= Progression-free survival =

Time living with a disease that does not get worse

Progression-free survival (PFS) is "the length of time during and after the treatment of a disease, such as cancer, that a patient lives with the disease but it does not get worse". In oncology, PFS usually refers to situations in which a tumor is present, as demonstrated by laboratory testing, radiologic testing, or clinically. Similarly, "disease-free survival" is the length of time after patients have received treatment and have no detectable disease.

Time to progression (TTP) does not count patients who die from other causes but is otherwise a close equivalent to PFS (unless there are many such events). The FDA gives separate definitions and prefers PFS.

==Background==
PFS is widely used as a surrogate endpoint in oncology. The definition of "progression" generally involves imaging techniques (plain radiograms, CT scans, MRI, PET scans, ultrasounds) or other aspects: biochemical progression may be defined on the basis of an increase in a tumor marker (such as CA125 for epithelial ovarian cancer or PSA for prostate cancer). In clinical trials, what precisely constitutes an "event" in PFS (an event being either disease progression or death) may vary depending on the specific disease and/or the toxicological characteristics of the treatments in the trial; however, this is generally defined in the trial protocol prior to the trial enrolling patients.

As of 2019, change in the radiological aspects of a lesion is defined according to RECIST criteria. Progression may also be due to the appearance of a new lesion or to unequivocal progression in other lesions, such as an increase in size or the lesions spreading to nearby tissues.

Progression-free survival is commonly used as an alternative to overall survival (OS). In some cancers, PFS and OS are strictly related, but in others they are not. In a time trade off study in renal cancer, physicians rated PFS the most important aspect of treatment, while for patients it fell below fatigue, hand foot syndrome, and other toxicities. <Park et al.>

==Special aspects==
By definition, PFS refers to the date on which progression is detected. An advantage of measuring PFS over measuring OS is that PFS appears sooner than deaths, allowing faster trials. PFS also allows for greater insight into consequences of diseases and treatments that fall below the threshold of mortality, such as pain, organ dysfunction, interference in daily life, and other effects that progressive disease may have on the patient while they are still alive.
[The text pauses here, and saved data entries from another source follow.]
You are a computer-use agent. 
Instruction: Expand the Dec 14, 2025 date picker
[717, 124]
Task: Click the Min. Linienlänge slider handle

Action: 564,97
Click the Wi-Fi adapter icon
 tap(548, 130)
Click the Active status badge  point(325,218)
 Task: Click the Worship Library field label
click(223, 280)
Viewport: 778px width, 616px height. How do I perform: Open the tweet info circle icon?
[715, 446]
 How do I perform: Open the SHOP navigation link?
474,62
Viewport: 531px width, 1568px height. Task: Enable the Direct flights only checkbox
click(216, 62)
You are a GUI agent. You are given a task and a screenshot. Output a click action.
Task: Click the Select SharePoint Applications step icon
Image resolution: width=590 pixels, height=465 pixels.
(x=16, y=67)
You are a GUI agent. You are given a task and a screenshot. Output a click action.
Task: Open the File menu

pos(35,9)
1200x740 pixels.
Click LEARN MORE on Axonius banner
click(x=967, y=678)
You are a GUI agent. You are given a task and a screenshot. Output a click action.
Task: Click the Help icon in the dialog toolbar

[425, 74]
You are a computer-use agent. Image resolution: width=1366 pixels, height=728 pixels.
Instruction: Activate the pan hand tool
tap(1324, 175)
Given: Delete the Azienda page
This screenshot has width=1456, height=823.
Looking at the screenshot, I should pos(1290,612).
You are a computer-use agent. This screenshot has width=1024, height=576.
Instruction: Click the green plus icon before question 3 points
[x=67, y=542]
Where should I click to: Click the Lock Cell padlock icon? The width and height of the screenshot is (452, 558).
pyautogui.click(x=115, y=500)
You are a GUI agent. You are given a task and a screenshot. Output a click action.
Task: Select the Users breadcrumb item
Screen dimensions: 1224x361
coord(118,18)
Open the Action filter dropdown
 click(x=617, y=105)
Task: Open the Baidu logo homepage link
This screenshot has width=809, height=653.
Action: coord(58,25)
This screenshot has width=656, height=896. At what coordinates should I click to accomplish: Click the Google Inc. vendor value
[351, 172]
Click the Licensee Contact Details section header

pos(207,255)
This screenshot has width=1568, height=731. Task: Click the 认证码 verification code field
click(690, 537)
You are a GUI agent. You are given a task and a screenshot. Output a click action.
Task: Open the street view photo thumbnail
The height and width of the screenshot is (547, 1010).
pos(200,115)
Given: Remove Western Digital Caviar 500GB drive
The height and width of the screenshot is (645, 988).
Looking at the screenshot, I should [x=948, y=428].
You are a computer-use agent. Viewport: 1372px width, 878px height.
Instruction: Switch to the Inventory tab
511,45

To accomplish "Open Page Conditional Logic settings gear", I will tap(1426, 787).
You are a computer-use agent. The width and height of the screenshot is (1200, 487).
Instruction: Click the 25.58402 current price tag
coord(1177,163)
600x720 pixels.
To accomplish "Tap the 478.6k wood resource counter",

The use of PFS for proof of effectiveness and regulatory approval is controversial. It is often used as a clinical endpoint in randomized controlled trials for cancer therapies. It is a metric frequently used by the UK National Institute for Health and Clinical Excellence and the U.S. Food and Drug Administration to evaluate the effectiveness of a cancer treatment. Studies find that new cancer drugs approved by the U.S. Food and Drug Administration improve progression-free survival by a median of 2 to 3 months depending on the sample and analyzed time period: 2.5 months, 2.70 months, 3.30 months.

PFS improvements do not always result in corresponding improvements in overall survival, and the control of the disease may come at the biological expense of side effects from the treatment itself. This has been described as an example of the McNamara fallacy.